The incentives already make Ethereum (and others) centralized from the start, which means that it can't scale to achieve truly neutral economic consensus. It will never be able to address the core problem of fiat money with its Riba based economic consensus model.

More in next post 👇 (sorry)

To be clear, I'm not saying that staking is haram or Riba. I'm saying it's problematic, particularly in Ethereum, besides the circular and artifical points made above.

Staking suspiciously closely mimics the fixed-income privileges of bonds, and we have famous Ethereum developers and leaders calling it interest and functioning like bonds. But even more problematic is that the vast majority of stakers outsource this duty to centralized services, which exacerbates the centralization and non-neutral problem described above.

This is why I'm generally against the use of stablecoins, because it just strengthens this non neutral consensus model that just perpetuates Riba through fiat money issuance and domination.

Yes, I get it, Muslims in other countries are poor or whatever. This doesn't mean that we take the short sighted path and give them stablecoins and artificial yields, because it doesn't address the Riba money problem.

I don't get what you mean by bitcoin being expensive. The base layer is expensive, and it will get more expensive into the future since bitcoin is optimized for security, immutability, decentralization, etc. because achieving global economic consensus is really freaking expensive. You can not abstract away the energy expenditure required to achieve this consensus.

And Muslims living in the third world can already use payment layers built on top of Bitcoin like lightning and ecash. My brother and I send btc to family in Palestine (West Bank). We can literally send btc to Muslims in Gaza too. It's actually working.

But if you want to give them access to stablecoins, then fine, but don't think this is actually addressing the problem.

And yes, there's nothing wrong with the expansion of the gold supply. The expansion itself isn't the problem, it's that the supply expansion in non PoW crypto isn't neutral and credible. The innovation of Bitcoin isn't just a hard cap, it's that the fixed supply is credibly enforced and will continue to be, as an emergent and endogenous property from its optimization of security.

This really is just a difference of approaches that we have, and how we conceive of the problem. We take the Bitcoin Maximalist path because Bitcoin is optimized for security, decentralization, and immutability to achieve economically and politically neutral consensus that allows for peer to peer payments and real, truly Riba free financing.
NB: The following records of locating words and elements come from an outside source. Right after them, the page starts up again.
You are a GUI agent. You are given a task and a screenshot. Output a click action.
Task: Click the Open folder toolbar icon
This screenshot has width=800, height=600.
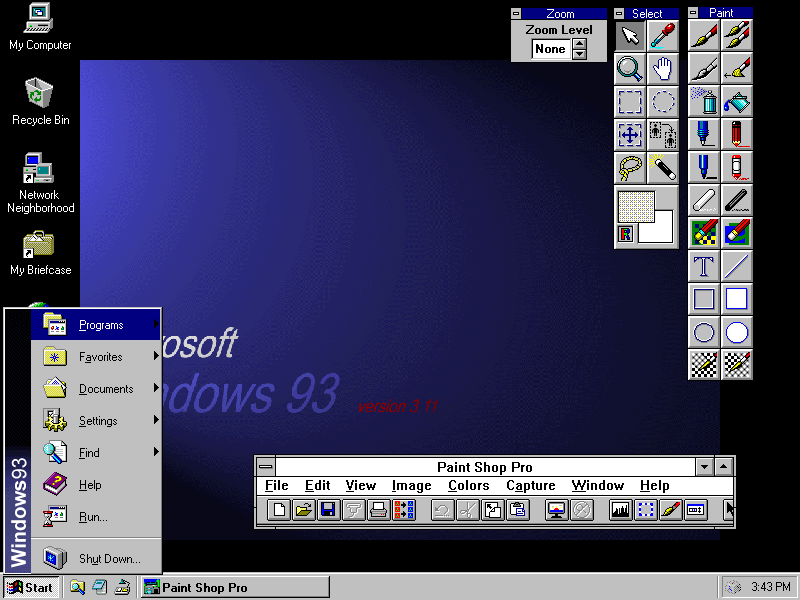click(304, 510)
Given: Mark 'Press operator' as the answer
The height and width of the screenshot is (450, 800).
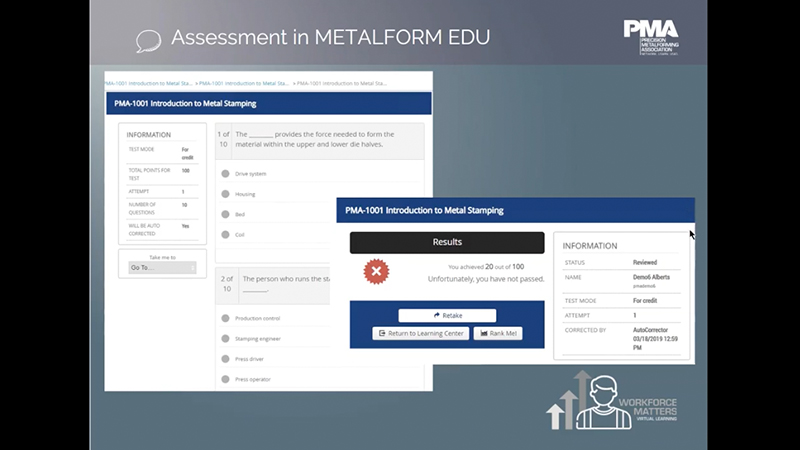Looking at the screenshot, I should [225, 379].
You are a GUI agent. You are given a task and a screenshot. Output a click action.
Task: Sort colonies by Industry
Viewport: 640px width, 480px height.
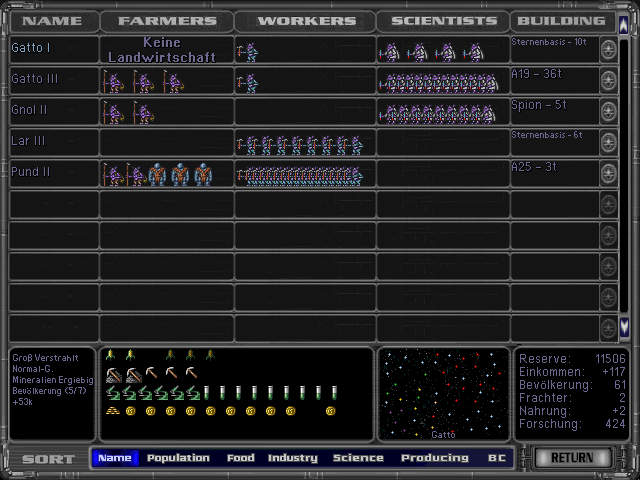[x=293, y=458]
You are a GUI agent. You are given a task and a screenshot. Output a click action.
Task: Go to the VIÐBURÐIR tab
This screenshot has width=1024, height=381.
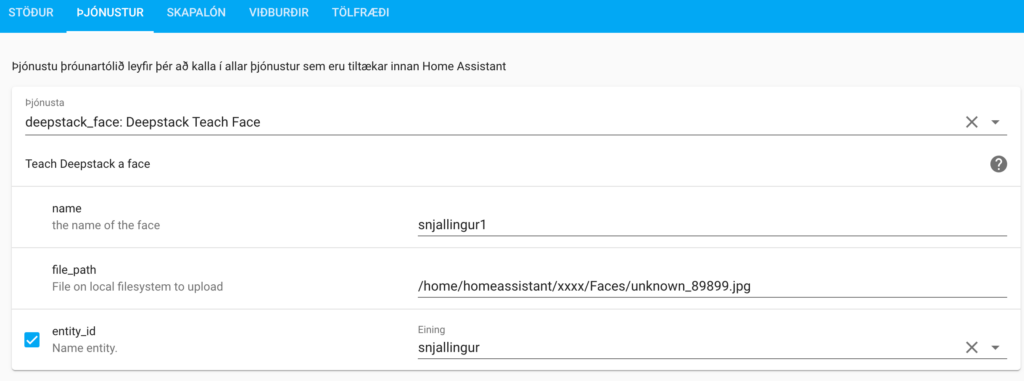(x=279, y=12)
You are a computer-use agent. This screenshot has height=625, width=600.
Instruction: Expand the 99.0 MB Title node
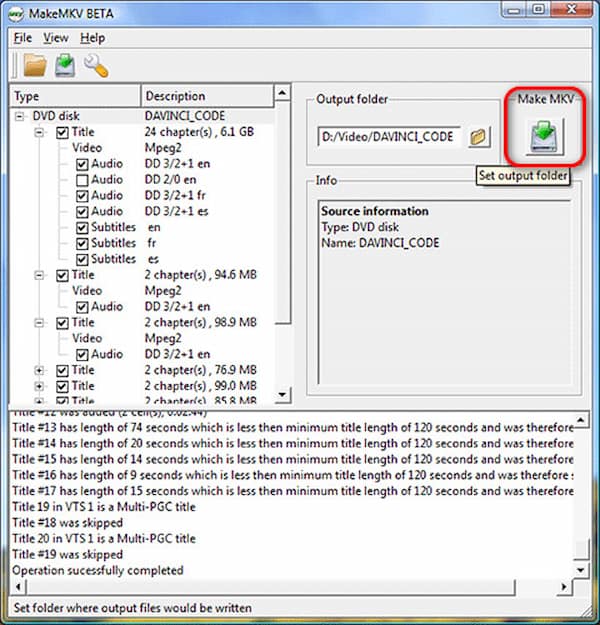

It's the long-term approach.

Whereas in crypto, the approach is short-term convenience at the cost of long-term security and trust, which makes it vulnerable to centralization, resets, obsolescence, which cannot address the Riba money problem because it's all based on artificial yield and circular and self referential leverage and rehypothecation that's really all based on Riba to begin with.

In short, it's not even money, therefore it cannot address the Riba money problem.